Sent from my SM-G930V using Tapatalk


----------



## Lonelylover

EveningThoughts said:


> 6 months ago you got into a heated argument.
> Is this your first major argument?
> Was the cause of that argument resolved?
> Do you both often get verbally aggressive or is this just in the last 6 months?
> 
> If my husband told me to go f*** myself I would have lost it. Not sure what I would have done, but those are nasty nasty words.
> 
> You both need to learn how to manage your verbal anger especially if your kids are witnessing any of this.
> 
> I don't know what to say about your wife's physical behaviour as it's quite upsetting. Is she even upset with herself for losing control? Has she shown signs of physical aggression in the past or is this a recent development?

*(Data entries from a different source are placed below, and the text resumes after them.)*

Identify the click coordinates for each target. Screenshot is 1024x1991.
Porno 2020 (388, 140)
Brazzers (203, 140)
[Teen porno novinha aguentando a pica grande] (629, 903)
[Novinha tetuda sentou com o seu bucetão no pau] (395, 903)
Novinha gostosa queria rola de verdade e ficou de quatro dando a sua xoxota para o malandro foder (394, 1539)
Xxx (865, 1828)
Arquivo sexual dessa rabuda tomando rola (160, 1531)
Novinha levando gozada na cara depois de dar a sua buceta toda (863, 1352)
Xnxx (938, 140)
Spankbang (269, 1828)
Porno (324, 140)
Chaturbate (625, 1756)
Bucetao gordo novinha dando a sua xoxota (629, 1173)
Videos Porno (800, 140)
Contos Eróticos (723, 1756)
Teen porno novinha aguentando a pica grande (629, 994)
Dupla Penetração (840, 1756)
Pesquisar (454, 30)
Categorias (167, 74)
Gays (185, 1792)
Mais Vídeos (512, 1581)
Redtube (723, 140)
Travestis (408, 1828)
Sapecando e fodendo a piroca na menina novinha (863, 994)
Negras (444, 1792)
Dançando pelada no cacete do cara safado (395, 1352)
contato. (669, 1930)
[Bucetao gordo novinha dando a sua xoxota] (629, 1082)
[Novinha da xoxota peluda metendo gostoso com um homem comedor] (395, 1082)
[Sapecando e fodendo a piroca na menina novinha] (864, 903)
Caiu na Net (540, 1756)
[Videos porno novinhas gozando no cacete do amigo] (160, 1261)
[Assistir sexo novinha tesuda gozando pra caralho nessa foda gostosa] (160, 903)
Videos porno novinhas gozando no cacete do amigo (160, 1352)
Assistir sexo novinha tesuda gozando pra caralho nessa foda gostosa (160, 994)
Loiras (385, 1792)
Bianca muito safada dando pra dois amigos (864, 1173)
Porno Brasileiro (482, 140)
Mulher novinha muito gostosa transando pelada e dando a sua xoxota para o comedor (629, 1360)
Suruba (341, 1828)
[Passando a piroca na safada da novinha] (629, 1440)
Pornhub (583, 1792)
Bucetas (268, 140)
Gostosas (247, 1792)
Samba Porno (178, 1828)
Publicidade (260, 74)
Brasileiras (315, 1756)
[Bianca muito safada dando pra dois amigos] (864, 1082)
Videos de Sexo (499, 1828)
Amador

We get in small fights here and there nothing huge. Seems like every time we fight I am the one who ends up apologizing and she never does, which makes me feel like she doesn't think she did anything wrong. She talks to me like I'm a kid a lot. She gets mad if I don't remember things she told me a week ago. I listen to her but I don't remember things well. The cause of the first argument was resolved. I don't honestly remember what it was about. I try to be an easy person to get along with but I feel like I'm getting pushed around a lot and I do not like that. I have never raised my hands at her ever and I never will. I stay as calm as I can during most arguments, but she keeps beating a dead horse most times and I get to the point where I just cant stand it anymore and that's when I yell.

Sent from my SM-G930V using Tapatalk


----------



## FalCod

You guys both have serious anger management problems. Whether you stay together or run from each other, that's a problem you both need to resolve if you want to be in a good marriage. My wife and I have been married for more than 25 years and have disagreed about countless things, but we've never yelled at each other, let alone cursed or hit each other. We wouldn't even treat our friends that way, let alone each other.

This is an example of why I often remind my teenager children to stay away from crazy, regardless of how superficially appealing crazy may be.


----------



## FalCod

On a more positive note, it really is something you can change. I have a good friend that used to have tantrums back in college - overturning tables, breaking things, that sort of stuff. I don't recall him ever getting violent with anyone, but he definitely raged. I don't know how he got passed it, but he's super calm now.


----------



## personofinterest

Wolfman1968 said:


> Carry a VAR on you until you can decide on your final move (divorce, whatever).


 Absolutely. Any woman who will hit you is also a woman who will accuse you of hitting her. Grown UPS can control their hands if they want to. There is no excuse for what she did. I'm not going to go into what you said because plenty of other women will be along to do that period


----------



## uhtred

Unfortunately you are at risk because police / courts are much more likely to believe a woman than a man in cases of domestic violence. You may have to break contact and leave. 

I don't know any safe way for you to stay with the risk that she could accuse you.


----------